When the clocks of the Sorbonne quarter struck noon, Rodin left the Petite Ecole; he walked to the Louvre, eating, as he went, a roll and a cake of chocolate which was all he had for lunch. He sketched the antiques. From there he went on to the Galerie des Estampes at the Bibliothèque Nationale, where they loaned out, without any too much good will, misplaced as that is with students, the albums of plates after Michelangelo and Raphael and the great illustrated work, "L'Histoire de Costume Romain." Because of this miserliness of theirs, he did not always obtain the volumes he wished for, which were reserved for habitués who were better known. This did not prevent him from becoming initiated into the science of draperies. He executed hundreds of sketches from memory, at last developing in himself the faculty of remembering forms. From the rue de Richelieu, always on foot, he would repair to the Gobelin manufactory. There each day, from five to eight o'clock, he followed the course in design. Placed before nature itself, before the nude, he absorbed more excellent principles. The teaching of the eighteenth century was practised there also, and his work became permanently impregnated by it.

In the morning, at daybreak, before going to the Petite Ecole, he found the time to walk to an old painter's he knew, where he kept a number of canvases going. In the evening he made careful copies of the sketches he had jotted down at noon in the galleries of the Louvre and the Bibliothèque. He drew far into the night; he drew even during supper, at the frugal board of his family, surrounded by his father, his mother, and his young sister, bending over his paper utterly regardless of his health, a course of things that soon brought on gastric disorders from which he suffered cruelly. In short, he toiled incessantly, ardent and patient, obstinate, and full of self-confidence.

Assuredly he never in the world imagined that he was to become in time one of the most illustrious representatives of the French art of the nineteenth century, that he was to be the equal in renown of celebrities like Lamartine, Alfred de Musset, or Michelet whom he saw occasionally in the Luxembourg Gardens, without even daring to bow to them; but he possessed a fixed and a precise idea of what was required to be a good sculptor and the resolution to realize it. Little did he care how long it would take, how tardy success might prove, how slow fortune might be in coming; little did he care for obstacles, even for misery. He was going the right way, unhesitating, untroubled, not compromising with himself or with anybody. He possessed the irresistible will of a force.

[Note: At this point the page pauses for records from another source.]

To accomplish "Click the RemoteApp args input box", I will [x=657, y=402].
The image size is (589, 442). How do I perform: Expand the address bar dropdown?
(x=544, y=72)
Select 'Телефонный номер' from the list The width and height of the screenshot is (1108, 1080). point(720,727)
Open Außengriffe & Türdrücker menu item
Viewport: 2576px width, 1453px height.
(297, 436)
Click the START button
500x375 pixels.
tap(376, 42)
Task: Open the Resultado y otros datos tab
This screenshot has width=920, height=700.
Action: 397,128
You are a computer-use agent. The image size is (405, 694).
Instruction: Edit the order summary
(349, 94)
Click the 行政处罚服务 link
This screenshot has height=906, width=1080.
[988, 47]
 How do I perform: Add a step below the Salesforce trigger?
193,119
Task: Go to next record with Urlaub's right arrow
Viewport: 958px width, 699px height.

I have had occasion to examine one of the note-books of Rodin's youth. It is quite filled with sketches after engravings from the antique, animals or human figures. The drawing is strangely compact, wilful, for the boy of sixteen or seventeen that he was then. Already, in its accumulation of strokes and hatchings which, during an entire period of his artistic development, render the drawing of Rodin restless and personal like a piece of writing, it exhibits an obstinate search for relief, it speaks to us like hieroglyphics, revealing the power of his grasp. His progress was rapid. At seventeen, he finished his first studies. The moment came for him to pass from the school of decorative arts to that of the Beaux-Arts and to prepare himself, like his companions, for the examinations and for the competition for the prix de Rome, the famous prix de Rome that seemed to Rodin, inexperienced student as he was, the crown of the most rigorous artistic studies.